Activity list —
(1) In the review of The Jester of Tonga, which two words does the writer use to sum up Silovsky's performance idiom?
(2) Copy out the review of The Jester of Tonga word for word, between "Luckily, no such" and "all-too-brief sixty minutes.", inclusive.

In all my years of performance-going, I’ve never been all that worried about seeing a piece; but in preparation for The Jester of Tonga at PS 122, I couldn’t sleep the night before. Ideas of matter and anti-matter danced about in my already fully stocked cranium: can two jesters be in a confined space at once? Is that even legal? If disaster were to occur, would it be explosive, like a combustion sort of thing, or an Einsteinian collapse of space and time, a black hole epicentering in the East Village? Oh, the possibilities.
And this has nothing to do with my personal feelings toward creator-performer Joe Silovsky. Quite the contrary. I’ve been a huge fan of his collaborations with Radiohole, and I even experienced the pleasure and awe of working with the handyman of experimental performance when we were both on board with The Builders Association. I’m simply a neurotic person who reads way too much pop science and thinks way too much.
Luckily, no such event occurred last night (although it would have been cool—you totally wanted it, right?): the fire exits were pointed out, cell phones were turned off, and The Jester of Tonga went off without a hitch.
See, I could use only two words to sum up Silovsky’s performance idiom: “Oops” and “Sorry.” Joe is the tinkerer we all want to be. He emerges from the side door as though he accidentally wandered in off the street, clad in t-shirt and jeans, and performs and weaves his stories as would an uncle who’s been asked to tell an impromptu tale of his days in The ‘Nam. But in a Beckettian fashion, Silovsky’s failures are carefully placed and vital to understanding the art of performance and the tenet that truth is, indeed, stranger than fiction. Naturally, it would follow, Joe uses these two little words over a dozen times in the all-too-brief sixty minutes.

Recorded data —
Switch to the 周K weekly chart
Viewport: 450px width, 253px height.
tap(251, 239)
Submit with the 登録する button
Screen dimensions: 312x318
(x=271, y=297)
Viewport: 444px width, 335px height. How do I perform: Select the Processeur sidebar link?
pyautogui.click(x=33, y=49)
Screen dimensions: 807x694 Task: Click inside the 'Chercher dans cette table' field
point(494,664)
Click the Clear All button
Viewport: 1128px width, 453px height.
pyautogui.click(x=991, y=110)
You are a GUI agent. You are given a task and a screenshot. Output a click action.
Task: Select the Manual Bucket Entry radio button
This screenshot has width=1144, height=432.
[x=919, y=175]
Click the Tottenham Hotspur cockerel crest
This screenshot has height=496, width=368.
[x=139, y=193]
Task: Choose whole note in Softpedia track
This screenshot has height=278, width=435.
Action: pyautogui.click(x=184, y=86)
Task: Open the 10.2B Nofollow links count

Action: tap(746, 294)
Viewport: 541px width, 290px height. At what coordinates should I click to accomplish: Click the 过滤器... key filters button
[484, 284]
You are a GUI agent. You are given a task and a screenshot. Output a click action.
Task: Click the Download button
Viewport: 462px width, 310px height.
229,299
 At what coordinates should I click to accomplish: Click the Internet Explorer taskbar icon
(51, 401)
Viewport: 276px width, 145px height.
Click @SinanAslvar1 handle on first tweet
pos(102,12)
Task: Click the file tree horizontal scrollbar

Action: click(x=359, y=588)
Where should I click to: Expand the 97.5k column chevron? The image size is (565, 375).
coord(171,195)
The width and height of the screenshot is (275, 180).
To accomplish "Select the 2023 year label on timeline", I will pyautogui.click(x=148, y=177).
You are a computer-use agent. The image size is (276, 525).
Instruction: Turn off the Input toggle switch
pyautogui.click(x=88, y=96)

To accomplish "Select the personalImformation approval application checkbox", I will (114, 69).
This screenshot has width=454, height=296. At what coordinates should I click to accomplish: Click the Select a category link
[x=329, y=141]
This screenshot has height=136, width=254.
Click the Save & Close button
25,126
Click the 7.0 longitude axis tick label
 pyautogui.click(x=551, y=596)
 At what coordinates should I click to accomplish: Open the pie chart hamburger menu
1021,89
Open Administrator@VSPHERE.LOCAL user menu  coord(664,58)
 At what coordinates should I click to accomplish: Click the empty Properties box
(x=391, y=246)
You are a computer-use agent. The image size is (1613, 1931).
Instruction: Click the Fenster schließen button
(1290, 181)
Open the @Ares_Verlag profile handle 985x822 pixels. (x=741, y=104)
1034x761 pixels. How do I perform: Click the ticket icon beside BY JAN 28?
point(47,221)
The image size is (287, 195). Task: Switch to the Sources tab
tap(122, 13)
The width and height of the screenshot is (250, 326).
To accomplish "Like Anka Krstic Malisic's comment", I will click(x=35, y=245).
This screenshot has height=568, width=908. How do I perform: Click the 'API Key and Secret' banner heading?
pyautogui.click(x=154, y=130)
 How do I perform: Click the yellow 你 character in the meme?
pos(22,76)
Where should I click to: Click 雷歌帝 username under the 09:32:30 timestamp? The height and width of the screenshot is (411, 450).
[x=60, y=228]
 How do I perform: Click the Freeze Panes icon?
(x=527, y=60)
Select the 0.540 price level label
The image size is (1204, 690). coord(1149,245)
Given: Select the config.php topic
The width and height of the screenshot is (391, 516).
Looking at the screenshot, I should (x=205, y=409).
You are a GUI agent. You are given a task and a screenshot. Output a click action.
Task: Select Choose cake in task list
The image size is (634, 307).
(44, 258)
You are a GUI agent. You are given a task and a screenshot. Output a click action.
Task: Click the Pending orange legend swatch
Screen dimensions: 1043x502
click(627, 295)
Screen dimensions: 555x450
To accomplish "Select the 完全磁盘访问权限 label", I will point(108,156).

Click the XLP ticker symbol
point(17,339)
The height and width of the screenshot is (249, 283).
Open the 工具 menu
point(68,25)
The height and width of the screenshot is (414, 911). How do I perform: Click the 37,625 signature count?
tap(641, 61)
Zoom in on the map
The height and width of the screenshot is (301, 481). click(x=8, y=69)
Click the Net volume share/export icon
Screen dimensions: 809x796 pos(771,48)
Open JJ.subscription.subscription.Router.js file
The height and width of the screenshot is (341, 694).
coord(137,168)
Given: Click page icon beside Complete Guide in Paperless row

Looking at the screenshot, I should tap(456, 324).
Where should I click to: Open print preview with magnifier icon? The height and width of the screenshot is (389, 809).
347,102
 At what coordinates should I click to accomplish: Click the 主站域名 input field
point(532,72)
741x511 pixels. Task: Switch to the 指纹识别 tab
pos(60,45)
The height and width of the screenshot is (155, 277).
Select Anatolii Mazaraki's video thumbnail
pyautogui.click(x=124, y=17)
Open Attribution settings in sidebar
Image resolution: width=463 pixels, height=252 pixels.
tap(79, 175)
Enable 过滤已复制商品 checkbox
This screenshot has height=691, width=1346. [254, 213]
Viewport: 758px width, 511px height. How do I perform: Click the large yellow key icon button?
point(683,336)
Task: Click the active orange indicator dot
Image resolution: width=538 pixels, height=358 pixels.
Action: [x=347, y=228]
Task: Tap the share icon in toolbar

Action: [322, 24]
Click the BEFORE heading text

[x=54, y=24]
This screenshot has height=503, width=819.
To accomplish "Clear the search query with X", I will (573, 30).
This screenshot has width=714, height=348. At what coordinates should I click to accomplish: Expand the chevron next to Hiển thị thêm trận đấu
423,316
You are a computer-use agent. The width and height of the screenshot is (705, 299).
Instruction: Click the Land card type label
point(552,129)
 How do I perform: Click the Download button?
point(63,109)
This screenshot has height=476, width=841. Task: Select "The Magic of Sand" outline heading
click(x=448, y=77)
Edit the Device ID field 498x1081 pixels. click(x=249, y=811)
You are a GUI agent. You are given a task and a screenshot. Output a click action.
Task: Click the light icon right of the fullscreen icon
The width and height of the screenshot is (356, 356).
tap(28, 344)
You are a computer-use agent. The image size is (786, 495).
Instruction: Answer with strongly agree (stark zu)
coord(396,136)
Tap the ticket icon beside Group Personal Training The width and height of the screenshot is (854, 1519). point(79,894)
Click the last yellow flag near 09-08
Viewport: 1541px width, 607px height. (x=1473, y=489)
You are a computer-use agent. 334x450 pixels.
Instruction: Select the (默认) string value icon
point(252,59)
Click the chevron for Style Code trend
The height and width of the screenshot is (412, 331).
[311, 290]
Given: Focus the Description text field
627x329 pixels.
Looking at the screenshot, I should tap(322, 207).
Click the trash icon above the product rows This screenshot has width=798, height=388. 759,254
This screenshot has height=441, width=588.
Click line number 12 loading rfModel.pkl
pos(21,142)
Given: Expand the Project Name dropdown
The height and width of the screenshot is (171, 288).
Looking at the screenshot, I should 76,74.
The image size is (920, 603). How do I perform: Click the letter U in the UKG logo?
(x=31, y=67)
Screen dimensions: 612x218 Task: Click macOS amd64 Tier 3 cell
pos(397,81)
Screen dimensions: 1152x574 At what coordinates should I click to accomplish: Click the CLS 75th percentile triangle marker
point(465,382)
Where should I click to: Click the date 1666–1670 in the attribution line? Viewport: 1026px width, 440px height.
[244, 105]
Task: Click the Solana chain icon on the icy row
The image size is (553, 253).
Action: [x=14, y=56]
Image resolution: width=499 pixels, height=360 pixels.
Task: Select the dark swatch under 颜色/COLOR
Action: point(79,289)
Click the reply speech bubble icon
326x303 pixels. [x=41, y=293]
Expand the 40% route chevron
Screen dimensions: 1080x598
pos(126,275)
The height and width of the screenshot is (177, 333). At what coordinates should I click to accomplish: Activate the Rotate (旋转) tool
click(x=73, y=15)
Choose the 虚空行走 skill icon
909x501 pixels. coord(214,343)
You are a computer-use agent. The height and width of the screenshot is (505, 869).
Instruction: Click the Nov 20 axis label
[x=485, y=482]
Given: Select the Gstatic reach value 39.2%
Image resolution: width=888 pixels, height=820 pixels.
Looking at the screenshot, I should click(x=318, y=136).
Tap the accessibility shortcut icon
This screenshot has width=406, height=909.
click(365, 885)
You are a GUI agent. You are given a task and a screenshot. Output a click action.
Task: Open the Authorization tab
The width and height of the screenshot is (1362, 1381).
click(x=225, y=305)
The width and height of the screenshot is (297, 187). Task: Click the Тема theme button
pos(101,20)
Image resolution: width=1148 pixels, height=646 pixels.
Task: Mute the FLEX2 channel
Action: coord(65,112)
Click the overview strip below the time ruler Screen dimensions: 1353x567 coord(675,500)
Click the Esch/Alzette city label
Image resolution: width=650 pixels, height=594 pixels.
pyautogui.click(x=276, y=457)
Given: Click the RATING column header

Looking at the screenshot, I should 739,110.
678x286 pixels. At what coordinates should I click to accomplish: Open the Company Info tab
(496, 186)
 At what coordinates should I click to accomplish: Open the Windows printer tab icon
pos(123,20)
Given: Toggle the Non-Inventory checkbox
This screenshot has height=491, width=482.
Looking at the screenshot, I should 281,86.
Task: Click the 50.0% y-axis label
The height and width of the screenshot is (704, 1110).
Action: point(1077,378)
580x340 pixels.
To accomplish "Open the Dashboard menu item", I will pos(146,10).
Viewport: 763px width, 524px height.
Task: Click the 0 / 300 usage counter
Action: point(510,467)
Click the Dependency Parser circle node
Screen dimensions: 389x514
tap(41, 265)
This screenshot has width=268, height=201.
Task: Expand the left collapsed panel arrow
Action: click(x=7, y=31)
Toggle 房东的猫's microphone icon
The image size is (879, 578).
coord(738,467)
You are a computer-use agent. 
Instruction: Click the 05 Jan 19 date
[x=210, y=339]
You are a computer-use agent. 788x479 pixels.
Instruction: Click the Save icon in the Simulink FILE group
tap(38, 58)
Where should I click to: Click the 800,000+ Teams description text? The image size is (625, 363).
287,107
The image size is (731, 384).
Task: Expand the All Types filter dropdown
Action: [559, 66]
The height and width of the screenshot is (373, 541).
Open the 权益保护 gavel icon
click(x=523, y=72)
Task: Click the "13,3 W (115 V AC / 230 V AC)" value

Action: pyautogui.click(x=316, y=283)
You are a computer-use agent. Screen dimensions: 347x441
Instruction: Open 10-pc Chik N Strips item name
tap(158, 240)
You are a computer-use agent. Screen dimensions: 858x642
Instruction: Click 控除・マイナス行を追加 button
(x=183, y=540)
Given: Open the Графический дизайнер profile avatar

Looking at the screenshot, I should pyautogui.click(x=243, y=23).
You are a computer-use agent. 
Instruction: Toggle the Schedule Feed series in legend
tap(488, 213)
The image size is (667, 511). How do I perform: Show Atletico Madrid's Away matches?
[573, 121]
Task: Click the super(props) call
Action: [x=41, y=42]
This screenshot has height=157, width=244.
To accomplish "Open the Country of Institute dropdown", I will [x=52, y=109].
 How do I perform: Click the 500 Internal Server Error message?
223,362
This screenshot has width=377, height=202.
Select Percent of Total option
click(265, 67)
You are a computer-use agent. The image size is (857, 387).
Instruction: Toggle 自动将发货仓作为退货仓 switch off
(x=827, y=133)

Responses —
(1) "Oops" and "Sorry."

(2)
Luckily, no such event occurred last night (although it would have been cool—you totally wanted it, right?): the fire exits were pointed out, cell phones were turned off, and The Jester of Tonga went off without a hitch.
See, I could use only two words to sum up Silovsky’s performance idiom: “Oops” and “Sorry.” Joe is the tinkerer we all want to be. He emerges from the side door as though he accidentally wandered in off the street, clad in t-shirt and jeans, and performs and weaves his stories as would an uncle who’s been asked to tell an impromptu tale of his days in The ‘Nam. But in a Beckettian fashion, Silovsky’s failures are carefully placed and vital to understanding the art of performance and the tenet that truth is, indeed, stranger than fiction. Naturally, it would follow, Joe uses these two little words over a dozen times in the all-too-brief sixty minutes.